Write the listing out again in full. Every character must match.

»»

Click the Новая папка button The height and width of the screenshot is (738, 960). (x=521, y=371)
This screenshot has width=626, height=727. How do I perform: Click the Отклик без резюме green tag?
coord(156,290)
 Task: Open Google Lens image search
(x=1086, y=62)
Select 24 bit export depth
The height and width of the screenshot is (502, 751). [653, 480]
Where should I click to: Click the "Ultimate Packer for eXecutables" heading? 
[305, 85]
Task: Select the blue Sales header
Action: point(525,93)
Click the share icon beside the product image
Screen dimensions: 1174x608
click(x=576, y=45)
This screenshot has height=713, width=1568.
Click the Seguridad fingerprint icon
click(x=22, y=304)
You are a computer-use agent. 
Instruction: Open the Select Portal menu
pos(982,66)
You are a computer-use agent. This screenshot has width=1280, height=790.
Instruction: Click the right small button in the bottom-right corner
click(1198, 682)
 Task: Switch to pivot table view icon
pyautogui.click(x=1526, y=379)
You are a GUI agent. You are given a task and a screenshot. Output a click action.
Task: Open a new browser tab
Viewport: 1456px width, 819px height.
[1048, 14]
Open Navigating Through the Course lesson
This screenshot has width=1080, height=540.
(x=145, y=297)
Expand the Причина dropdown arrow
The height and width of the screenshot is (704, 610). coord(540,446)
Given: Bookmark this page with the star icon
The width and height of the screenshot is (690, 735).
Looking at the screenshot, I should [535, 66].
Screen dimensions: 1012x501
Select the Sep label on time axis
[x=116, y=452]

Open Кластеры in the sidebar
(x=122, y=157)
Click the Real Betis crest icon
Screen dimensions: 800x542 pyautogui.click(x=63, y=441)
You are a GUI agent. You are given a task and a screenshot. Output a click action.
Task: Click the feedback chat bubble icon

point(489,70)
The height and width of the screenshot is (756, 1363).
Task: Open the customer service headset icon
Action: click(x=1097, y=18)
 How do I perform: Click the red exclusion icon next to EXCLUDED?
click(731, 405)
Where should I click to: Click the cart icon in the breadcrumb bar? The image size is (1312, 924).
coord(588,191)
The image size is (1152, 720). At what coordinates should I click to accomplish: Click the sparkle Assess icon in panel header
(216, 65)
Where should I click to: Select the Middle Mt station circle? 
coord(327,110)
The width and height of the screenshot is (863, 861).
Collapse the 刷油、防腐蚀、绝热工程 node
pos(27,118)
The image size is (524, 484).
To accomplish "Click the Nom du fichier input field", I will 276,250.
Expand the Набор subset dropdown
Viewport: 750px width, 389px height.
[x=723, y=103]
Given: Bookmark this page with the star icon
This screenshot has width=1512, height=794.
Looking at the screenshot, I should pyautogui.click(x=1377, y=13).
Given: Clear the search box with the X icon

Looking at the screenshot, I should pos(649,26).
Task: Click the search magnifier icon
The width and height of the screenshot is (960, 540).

««

* _Answer space_:
Click the Новая папка button The height and width of the screenshot is (738, 960). (x=521, y=371)
This screenshot has width=626, height=727. How do I perform: Click the Отклик без резюме green tag?
coord(156,290)
 Task: Open Google Lens image search
(x=1086, y=62)
Select 24 bit export depth
The height and width of the screenshot is (502, 751). [653, 480]
Where should I click to: Click the "Ultimate Packer for eXecutables" heading? 
[305, 85]
Task: Select the blue Sales header
Action: point(525,93)
Click the share icon beside the product image
Screen dimensions: 1174x608
click(x=576, y=45)
This screenshot has height=713, width=1568.
Click the Seguridad fingerprint icon
click(x=22, y=304)
You are a computer-use agent. 
Instruction: Open the Select Portal menu
pos(982,66)
You are a computer-use agent. This screenshot has width=1280, height=790.
Instruction: Click the right small button in the bottom-right corner
click(1198, 682)
 Task: Switch to pivot table view icon
pyautogui.click(x=1526, y=379)
You are a GUI agent. You are given a task and a screenshot. Output a click action.
Task: Open a new browser tab
Viewport: 1456px width, 819px height.
[1048, 14]
Open Navigating Through the Course lesson
This screenshot has width=1080, height=540.
(x=145, y=297)
Expand the Причина dropdown arrow
The height and width of the screenshot is (704, 610). coord(540,446)
Given: Bookmark this page with the star icon
The width and height of the screenshot is (690, 735).
Looking at the screenshot, I should [535, 66].
Screen dimensions: 1012x501
Select the Sep label on time axis
[x=116, y=452]

Open Кластеры in the sidebar
(x=122, y=157)
Click the Real Betis crest icon
Screen dimensions: 800x542 pyautogui.click(x=63, y=441)
You are a GUI agent. You are given a task and a screenshot. Output a click action.
Task: Click the feedback chat bubble icon

point(489,70)
The height and width of the screenshot is (756, 1363).
Task: Open the customer service headset icon
Action: click(x=1097, y=18)
 How do I perform: Click the red exclusion icon next to EXCLUDED?
click(731, 405)
Where should I click to: Click the cart icon in the breadcrumb bar? The image size is (1312, 924).
coord(588,191)
The image size is (1152, 720). At what coordinates should I click to accomplish: Click the sparkle Assess icon in panel header
(216, 65)
Where should I click to: Select the Middle Mt station circle? 
coord(327,110)
The width and height of the screenshot is (863, 861).
Collapse the 刷油、防腐蚀、绝热工程 node
pos(27,118)
The image size is (524, 484).
To accomplish "Click the Nom du fichier input field", I will 276,250.
Expand the Набор subset dropdown
Viewport: 750px width, 389px height.
[x=723, y=103]
Given: Bookmark this page with the star icon
This screenshot has width=1512, height=794.
Looking at the screenshot, I should pyautogui.click(x=1377, y=13).
Given: Clear the search box with the X icon

Looking at the screenshot, I should pos(649,26).
Task: Click the search magnifier icon
The width and height of the screenshot is (960, 540).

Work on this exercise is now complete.